- _Text excerpt_:
BEGIN

JDK-8253756 : C2 CompilerThread0 crash in Node::add_req(Node*)
  • Type: Bug
  • Component: hotspot
  • Sub-Component: compiler
  • Affected Version: 11,12,13,14,15,16
  • Priority: P2
  • Status: Closed
  • Resolution: Fixed
  • OS: generic
  • CPU: x86_64
  • Submitted: 2020-09-27
  • Updated: 2021-01-14
  • Resolved: 2020-10-08
The Version table provides details related to the release that this issue/RFE will be addressed.

Unresolved : Release in which this issue/RFE will be addressed.
Resolved: Release in which this issue/RFE has been resolved.
Fixed : Release in which this issue/RFE has been fixed. The release containing this fix may be available for download as an Early Access Release or a General Availability Release.

To download the current JDK release, click here.
JDK 11 JDK 15 JDK 16
11.0.11-oracleFixed 15.0.2Fixed 16 b20Fixed
Related Reports
Relates :  
Description
ADDITIONAL SYSTEM INFORMATION :
MacBook Pro (Retina, 15-inch, Late 2013)
macOS Catalina 10.15.6
openjdk JDK 15 GA (but also 14 and 13 update versions)

A DESCRIPTION OF THE PROBLEM :
While running performance testing on the BouncyCastle implementation of Ed448 KeyPairGenerator, I noticed messages like this being written to the output (if sufficient iterations performed):
    Default case invoked for: 
       opcode = 0, "Node" 

It's somewhat deterministic in that this would appear from 0 up to ~5 times. Note that this didn't initially crash the process or apparently lead to any error (unit tests continued passing). However I was a bit concerned so started to simplify the code and drill down to what code might be the problem. At a certain point I was able to generate a crash.

At least superficially this appears very similar to, and may be a regression of, https://bugs.openjdk.java.net/browse/JDK-8208275 .

ERROR MESSAGES/STACK TRACES THAT OCCUR :
#
# A fatal error has been detected by the Java Runtime Environment:
#
#  SIGSEGV (0xb) at pc=0x0000000106006714, pid=16221, tid=23299
#
# JRE version: OpenJDK Runtime Environment (15.0+36) (build 15+36-1562)
# Java VM: OpenJDK 64-Bit Server VM (15+36-1562, mixed mode, sharing, tiered, compressed oops, g1 gc, bsd-amd64)
# Problematic frame:
# V  [libjvm.dylib+0x806714]  Node::add_req(Node*)+0xb4
#
# No core dump will be written. Core dumps have been disabled. To enable core dumping, try "ulimit -c unlimited" before starting Java again
#
# An error report file with more information is saved as:
# /Users/peter/Documents/Workspaces/BouncyCastle/bc-tests/hs_err_pid16221.log
#
# Compiler replay data is saved as:
# /Users/peter/Documents/Workspaces/BouncyCastle/bc-tests/replay_pid16221.log
#
# If you would like to submit a bug report, please visit:
#   https://bugreport.java.com/bugreport/crash.jsp
#

(I have hs_err and replay files that I will attach).

END

- _Data shown_:
BEGIN

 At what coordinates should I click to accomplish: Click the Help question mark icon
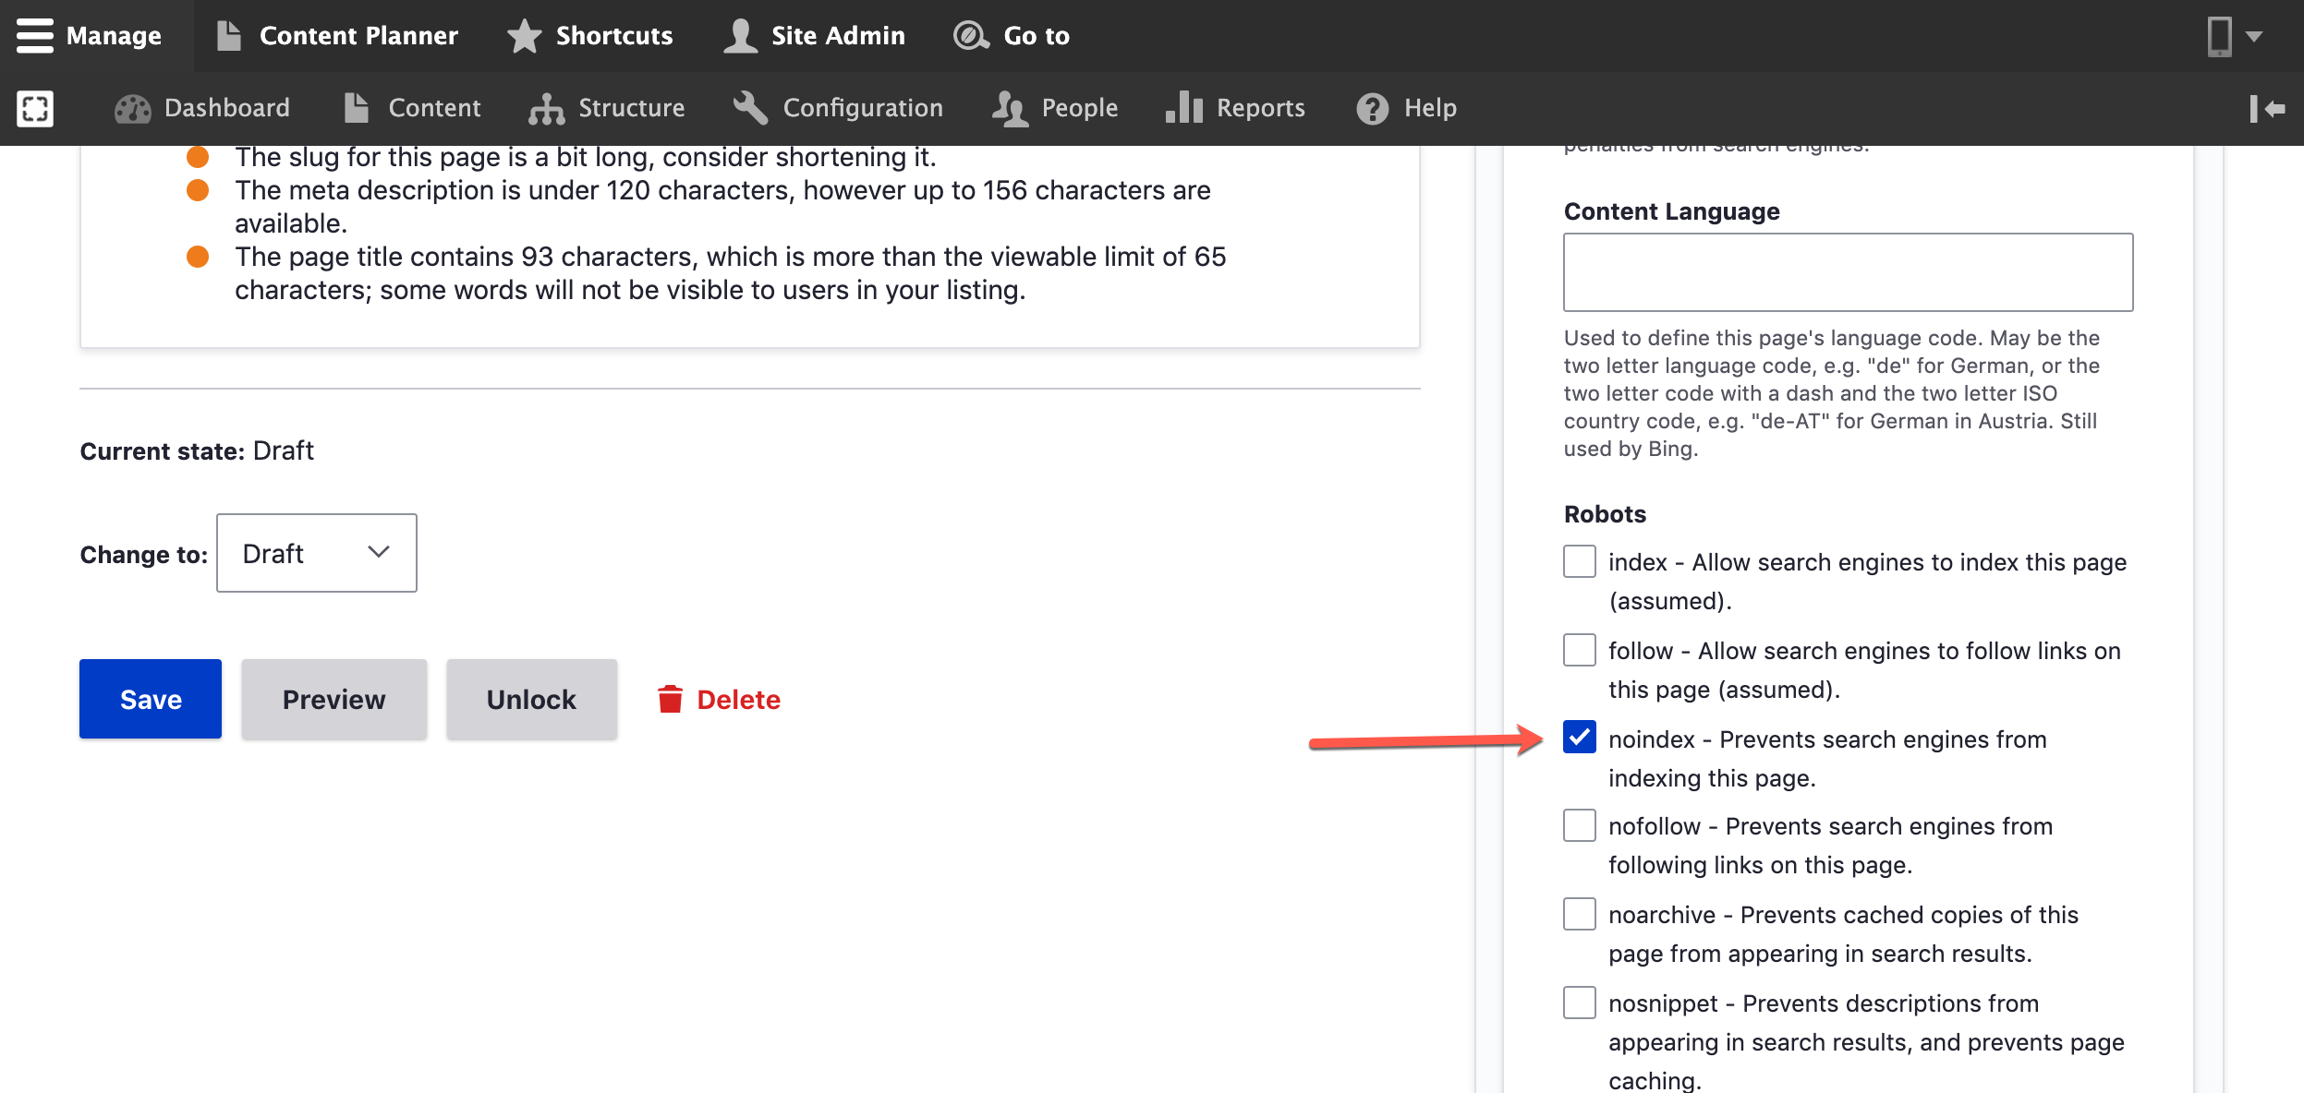[x=1372, y=108]
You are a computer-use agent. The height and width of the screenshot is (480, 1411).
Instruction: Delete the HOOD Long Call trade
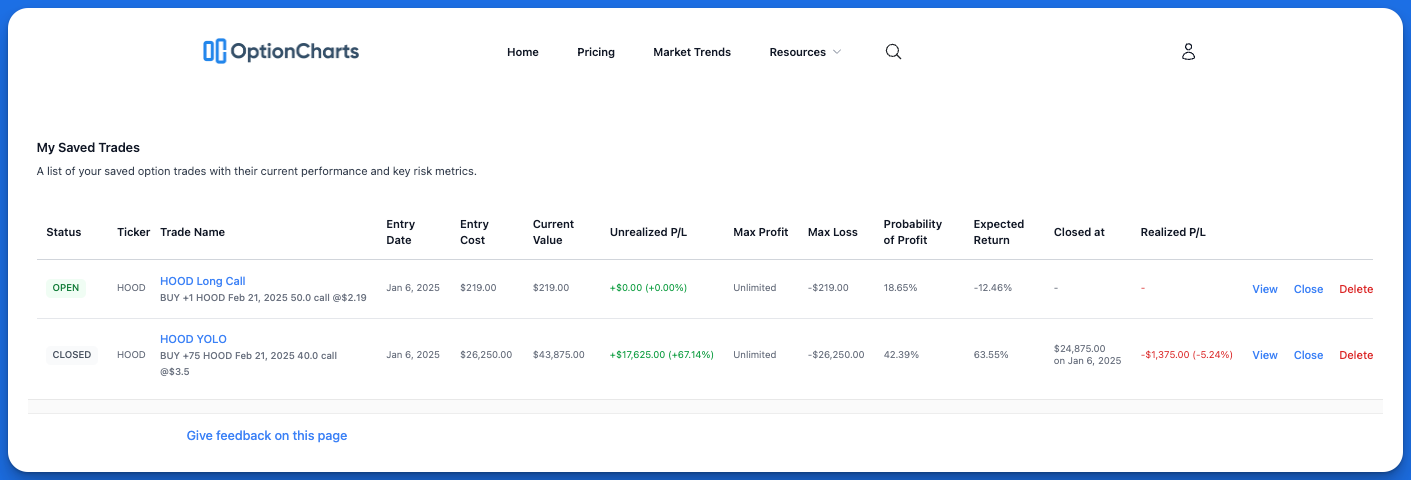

END

- _Written tasks_:
(1) In the JDK crash bug report, which macOS version was the reporter running?
(2) Please pick up the JDK crash bug report after its last sentence and keep writing it.

- _Outputs_:
(1) macOS Catalina 10.15.6

(2)
REGRESSION : Last worked in version 12

STEPS TO FOLLOW TO REPRODUCE THE PROBLEM :
Simply use KeyPairGenerator "EdDSA" from BouncyCastle provider to generate thousands of keys and once the JIT kicks in you should see the "Default case invoked for" message appearing. There might be rare crashes here also, but for me I reached reliably-crashing code while stripping away layers and trying to isolate what code was causing the message.

ACTUAL -
Usually displays "Default case invoked for" message up to 5 times or so. May crash rarely but specific code tweaks can lead to (apparently) deterministic crashing.

---------- BEGIN SOURCE ----------
This is simple code that will usually cause "Default case invoked for" message:

        KeyPairGenerator kpGen = KeyPairGenerator.getInstance("EdDSA", new BouncyCastleProvider());
        kpGen.initialize(NamedParameterSpec.ED448);

        for (int i = 0; i < 10000; ++i)
        {
            kpGen.generateKeyPair();
        }

The code used to get the crash is too complicated to attach here but I can try and put a reproduce together if the logs are not enough.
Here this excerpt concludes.